The concept for OMERACT, or Outcome Measures in Rheumatology, was born from the American/European divide, with two of the authors (Drs. Boers and Tugwell) musing one evening on the fact that different outcome measures were used in rheumatoid arthritis (RA) clinical trials conducted on either side of the Atlantic. Several questions immediately came to mind: Why should different outcome measures exist? Could consensus be reached? Could a common set of measures be agreed on that would allow comparison between trials and use in meta-analyses?
The outcome of nearly 20 years of deliberation shows that striving for the “truth” in science can transcend those cultural and historic differences that can divide the world. OMERACTers can attest to the vigorous debates conducted at our conferences. Clearly, there is now a sense that consensus can be achieved on evidence presented and subjected to a fundamental screening process to ascertain utility. Thus, the OMERACT “filter” is an important guiding principle.

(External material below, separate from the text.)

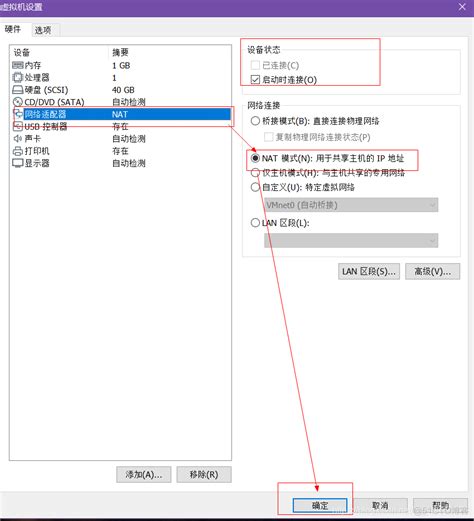Select the display (显示器) monitor icon
The height and width of the screenshot is (521, 474).
tap(18, 163)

What Is the OMERACT Filter?
To be accepted as an OMERACT-endorsed outcome measure for use in a clinical trial, the measure must have been passed through the OMERACT filter in its intended setting.1 The filter has three component criteria: truth, discrimination, and feasibility. Each component criterion represents a question to be answered about that measure, in each of its intended settings.
- Truth: Is the measure truthful? Does it measure what it intends to measure? Is the result free of bias and is it clinically relevant? This criterion captures the issues of face, content, and criterion validity.
- Discrimination: Does the measure discriminate between situations that are of interest? These situations can be states at one time (for classification or progress) or states at different times (when measuring changes). This criterion captures the issues of reliability and sensitivity to change.
- Feasibility: Can the measure be applied easily, given the constraints of time, cost, and interpretability? This criterion addresses the practical reality of the use of the measure and is critical in determining the success (adoption) of the measure in the field.
TABLE 1
CONTENT
- Ankylosing spondylitis (AS)
- AS–reference case
- Connective tissue disease–Interstitial lung disease
- Fibromyalgia
- Gout outcome measures
- Hip and knee arthroplasty
- Low back pain
- Osteoarthritis
- Osteoporosis
- Psoriatic arthritis
- Remission in RA
- Systemic lupus erythematosus
- Systemic sclerosis
- Vasculitis
METHODS
- Computerized adaptive testing and item response theory
- Effective consumer
- Equity
- Fatigue
- Flares in RA
- Health economics
- International Classification of Functioning, Disability and Health Literacy
- MRI as an outcome measure in RA
- MRI of the cervical spine
- MRI in AS
- MRI in idiopathic arthritis
- Nonpharmalogical
- Patient perspective
- Psychosocial measures in musculoskeletal trials
- Reevaluating response in RA
- Responsiveness: Low disease activity
- Responsiveness: Minimal clinically important difference
- Responsiveness: Minimal clinically important improvement and patient acceptable symptom state
Safety
- Single joint response
- Soluble biomarkers
- Surrogate outcome
- Synovial tissue analysis in randomized controlled trials
- Total articular replacement criteria
- Ultrasound
- Work productivity
How Does OMERACT Work?
OMERACT has five executives, with members from Australasia, Europe, and North America. Over the past few years, we have established solid relationships with the European League Against Rheumatism (EULAR) and the ACR, both of whom now contribute to the effort by providing fellowships to allow young rheumatology researchers to attend OMERACT meetings. Representatives of these organizations sit on OMERACT’s Scientific Advisory Committee that meets twice a year and also includes clinical investigators and opinion leaders from around the globe.